==== Extrait présenté

L'auteur, Yu Hua, que je découvre par la même occasion, nous entraîne dans l'exode de défunts sans sépulture, condamnés à errer dans l'antichambre du repos éternel.
Ce récit est construit en sept chapitres, chaque chapitre étant dédié à un jour, nous suivons donc l'errance de Yan Fei durant les sept jours qui ont suivi sa mort...
C'est l'histoire d'une déambulation, d'une errance parmi l'univers des morts, parmi les histoires de ces morts dont nous découvrons quelques bribes de leurs existences, scènes de vie parfois touchantes, parfois cocasses, avec ce paysage social, sociétal qui se dessine, d'une violence souterraine qu'on devine terrible. Des vies touchantes juste avant que la mort ne les fauche.
C'est comme une danse macabre avec l'étonnement d'une douceur qui s'y pose.
Forcément Yan Fei revoit sa dernière scène dans l'autre monde, celui d'avant.
Passer d'une rive à l'autre, c'est aussi pour Yan Fei se souvenir du passé, le sien, celui des autres, ses proches. Des histoires s'invitent, s'entremêlent, remontant de la mémoire proche ou lointaine.
Il y a le souvenir d'une idylle naissante qui devint un amour qu'on croyait éternel, avec la jeune Li Quing.
Il y a le récit d'une jeune femme qui se suicide.
Il y a le récit de son père, l'évocation de ce père qu'il retrouve ici est forcément émouvante, le ramène à sa propre histoire, sa naissance, ses origines. Être cet enfant né et aussitôt tombé sur la voie ferrée par le simple trou des toilettes d'un wagon, avouez que le destin est parfois insolite. J'ai adoré cette relation entre le père et le fils qui se retrouvent dans cette antichambre de la mort...
Tant d'autres récits aussi, des fragments de vies. Des morceaux d'un puzzle qui viennent construire une constellation avec les voix de tous ces morts qui disent et crient la vie, d'où ils viennent, où ils ont cheminé, où ils vont.

========
==== Lignes répertoriées

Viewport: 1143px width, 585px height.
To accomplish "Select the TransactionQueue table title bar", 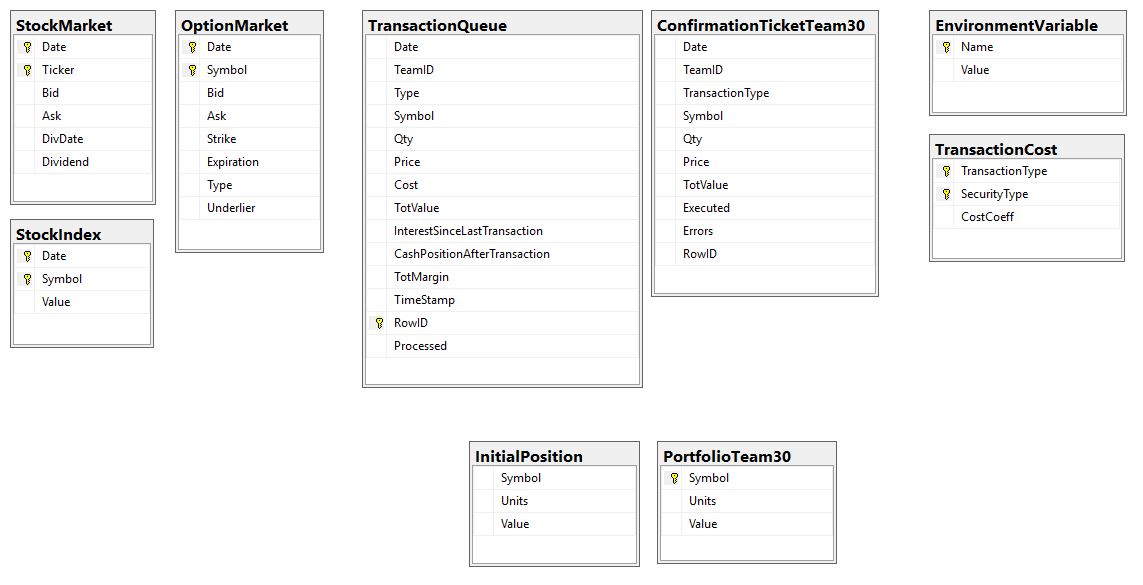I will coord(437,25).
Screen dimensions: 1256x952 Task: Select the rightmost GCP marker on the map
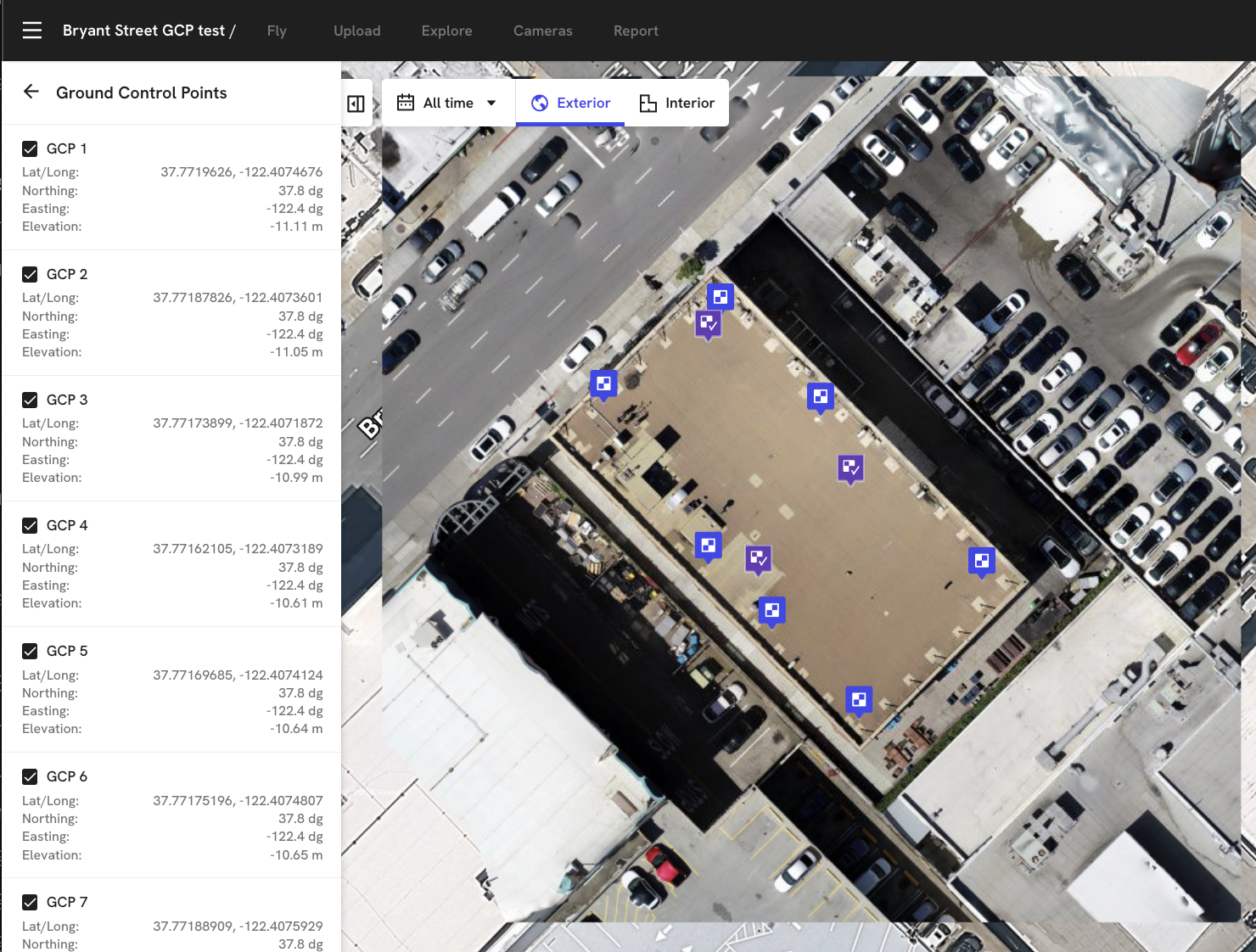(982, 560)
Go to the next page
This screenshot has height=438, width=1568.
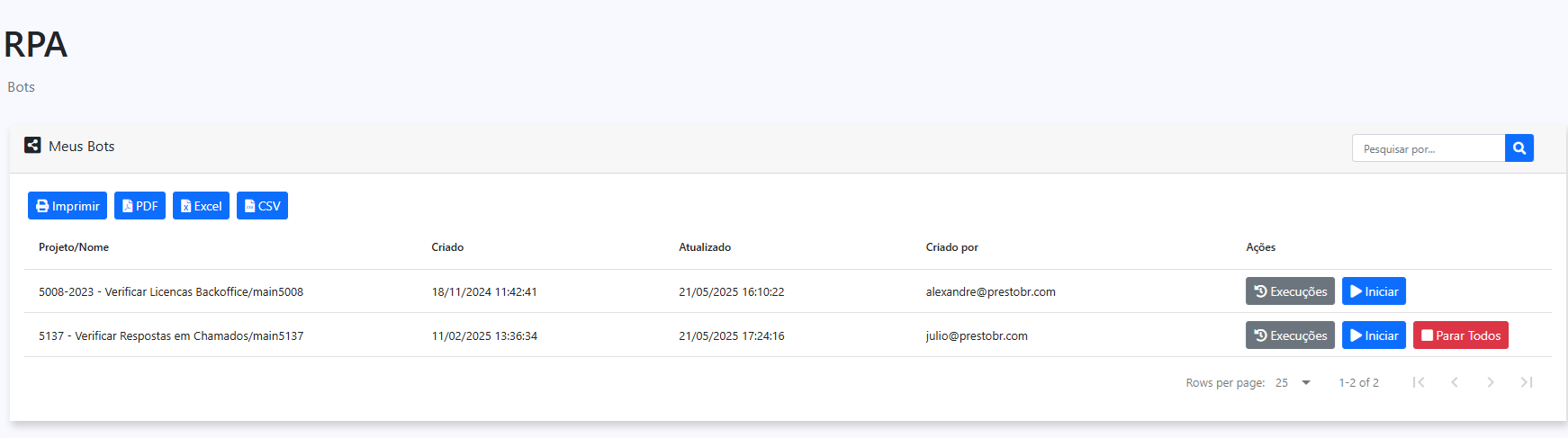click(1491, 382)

========

> _Ensemble de tâches_:
• A. Récrivez les lignes du bloc 1, de celle qui contient "Go to the next page" jusqu'à la dernière incluse, en remplaçant "next" par "previous" sans rien modifier d'autre, et laissez les images de côté.
• B. Poursuivez la critique du roman de Yu Hua à partir de l'endroit où elle s'arrête.
Le texte et les lignes n'ont aucun rapport entre eux.

> _Résultats par tâche_:
• A.
Go to the previous page
This screenshot has height=438, width=1568.
click(1491, 382)

• B.
Le thème de la mort est traité avec délicatesse, avec douceur, il y a en effet une douceur infinie dans les mots qui sont dits ici. Qui sont dits de manière onirique aussi.
Mais la mort, est-ce finalement le thème central de ce roman ?
N'est-ce pas le destin ? Ou bien alors la filiation ? Ou bien encore si tout ceci n'était pas prétexte pour nous inviter à ce pas de côté tendu comme une ellipse, une manière de regarder la Chine non plus cette fois intemporelle mais bien vissée corps et âmes dans sa réalité contemporaine, la Chine d'aujourd'hui, tragique et terrifiante.
N'est-ce pas la vie finalement ? La vie qui manque tant dans cette Chine contemporaine au travers de ce monde chaotique qui nous parvient dans le récit ? Un chaos sans limite.
Fouiller. Fouiller au fond de sa mémoire pour reconstituer des bribes de vie, des fragments disparates, comme des morceaux de continents à la dérive. La mort serait-elle ce chemin qui les rassemble ?
J'ai aimé ici la pluie et la neige flottant dans ce paysage en apesanteur. J'ai aimé entrer en apesanteur comme cela dans ce récit, être touché aussi par cette pluie et cette neige que j'ai senties si présentes dans ces pages.
J'ai aimé dans un passage du livre cette image saisissante d'une route asphaltée interrompue qui laisse brusquement place à un chemin de terre cabossé. Je ne saurais dire pourquoi cette image du récit m'a tant troublé. Et si c'était cela la vie ?
Errer entre l'aube et le soir. Un vide silencieux, où avancer...
Alors, ce pas de côté, ce serait quoi finalement ? Peut-être un plaidoyer pour la liberté... ?
La liberté, la liberté d'expression, la liberté tout court, est-ce qu'elle dérive ainsi, elle aussi à son tour, dans les limbes d'un endroit improbable, non encore identifié, la liberté en Chine ? Parlons-en.
Ou bien quelque chose de plus fort encore, disant et dénonçant le malheur là-bas sous l'oppression d'un pouvoir qui favorise les inégalités sociales, la misère, les scandales politiques et économiques, les sévices infligés aux prisonniers, les avortements forcés, les suicides, la répression contre l'homosexualité et d'une manière générale toutes les atteintes aux différences...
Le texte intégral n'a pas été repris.